## [WORK ITEM]
Before repeating the entries below, strip out every picture and keep all else as it is.

### THE DATA

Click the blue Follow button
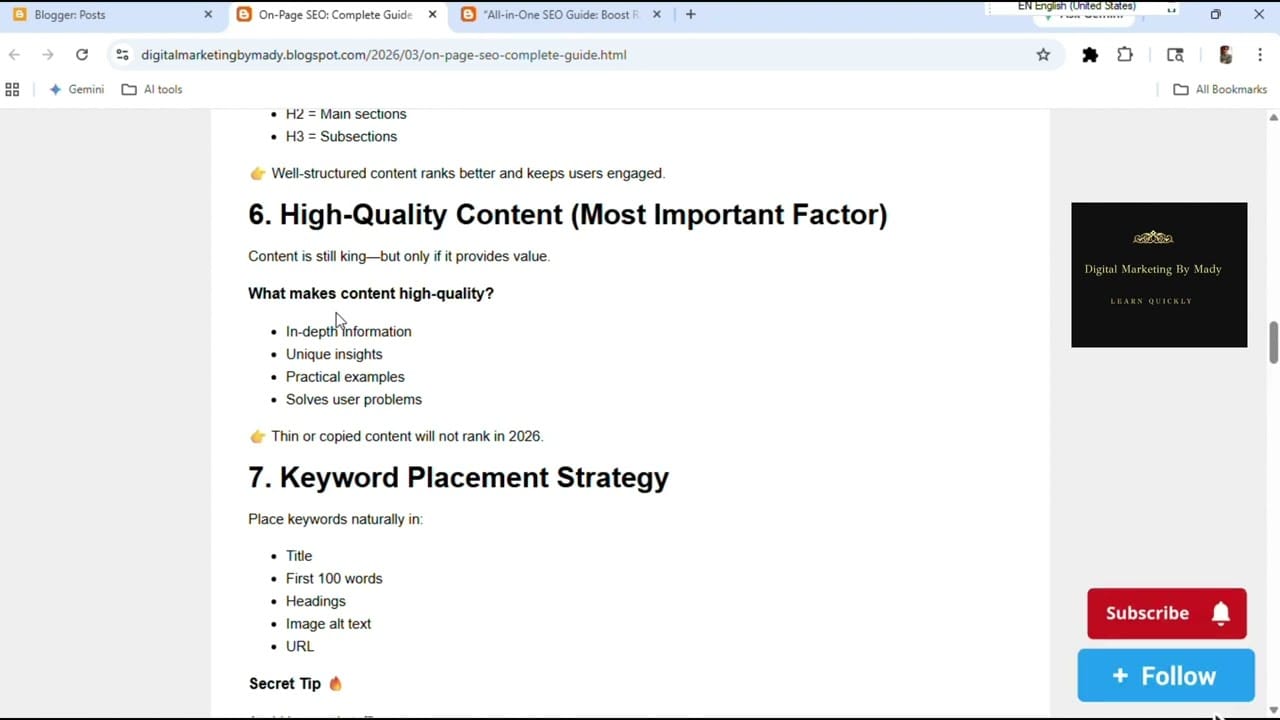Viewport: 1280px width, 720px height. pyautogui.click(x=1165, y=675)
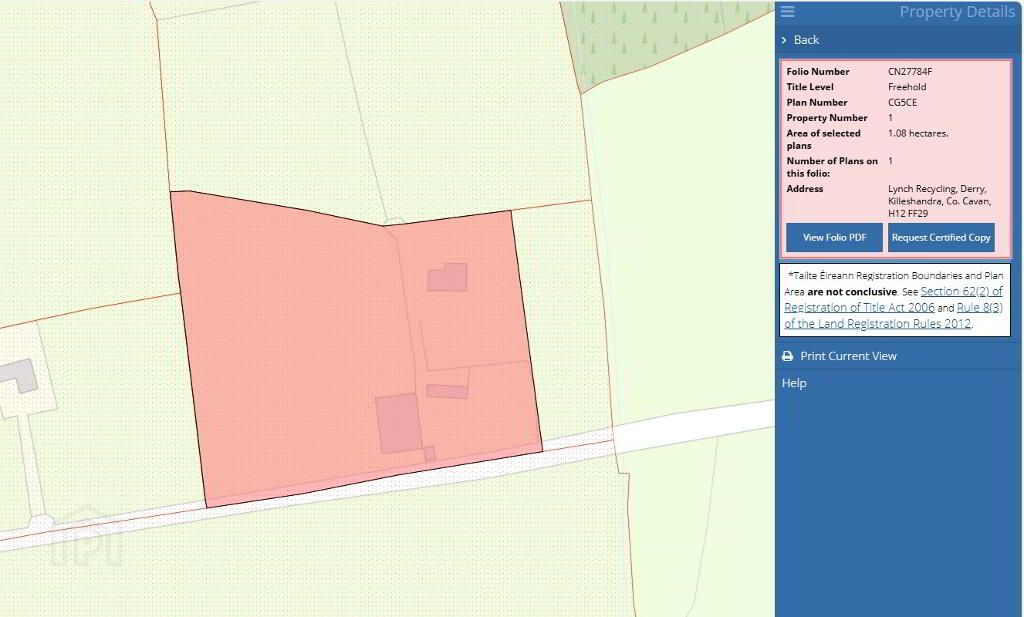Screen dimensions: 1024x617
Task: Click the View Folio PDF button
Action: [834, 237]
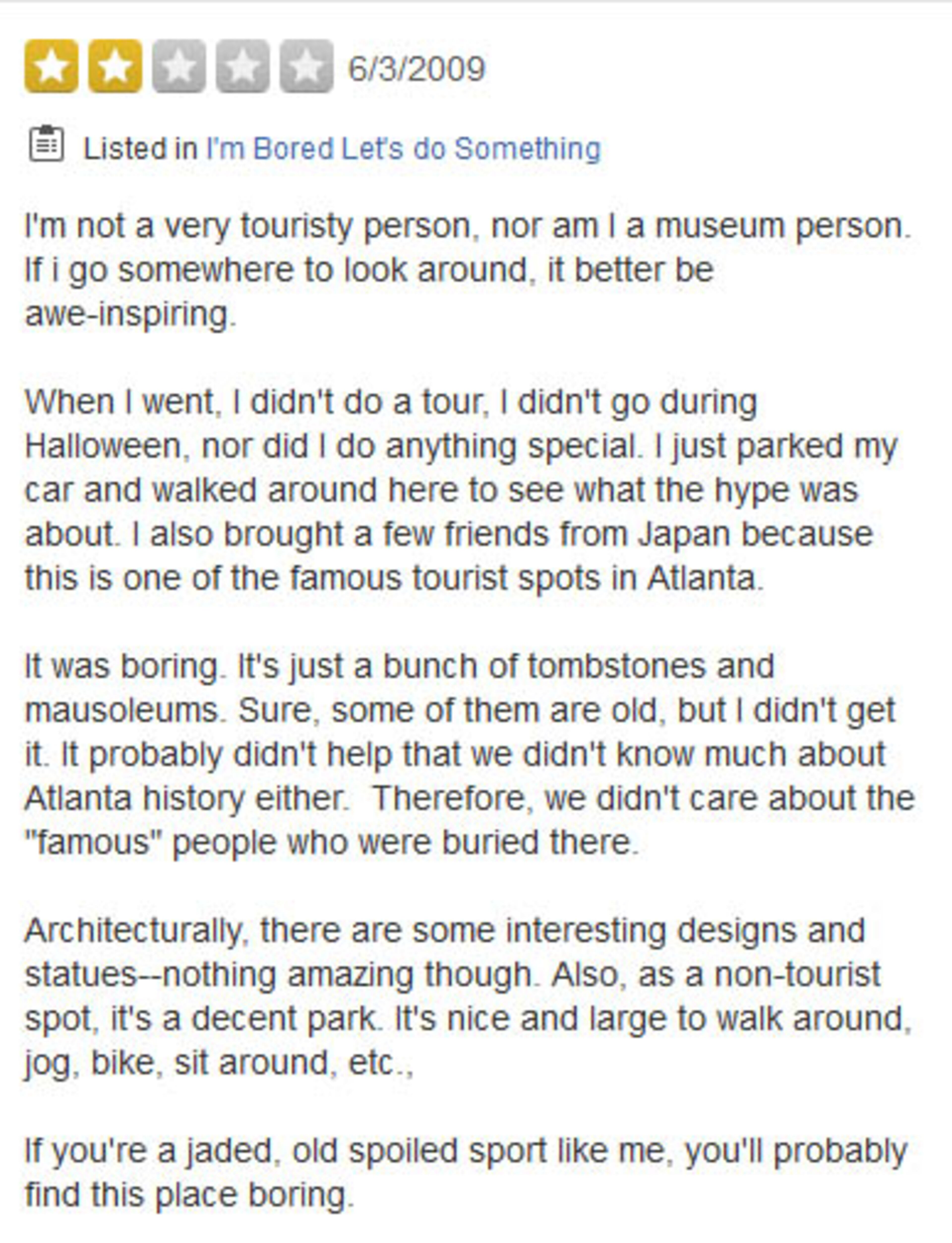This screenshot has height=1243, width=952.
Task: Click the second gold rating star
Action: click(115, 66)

######

## [ANSWER TO THE PROBLEM]
Click the blue Follow button
Viewport: 1280px width, 720px height. pyautogui.click(x=1165, y=675)
Screen dimensions: 1024x617
Task: Click the View Folio PDF button
Action: [834, 237]
This screenshot has height=1243, width=952.
Task: Click the second gold rating star
Action: click(115, 66)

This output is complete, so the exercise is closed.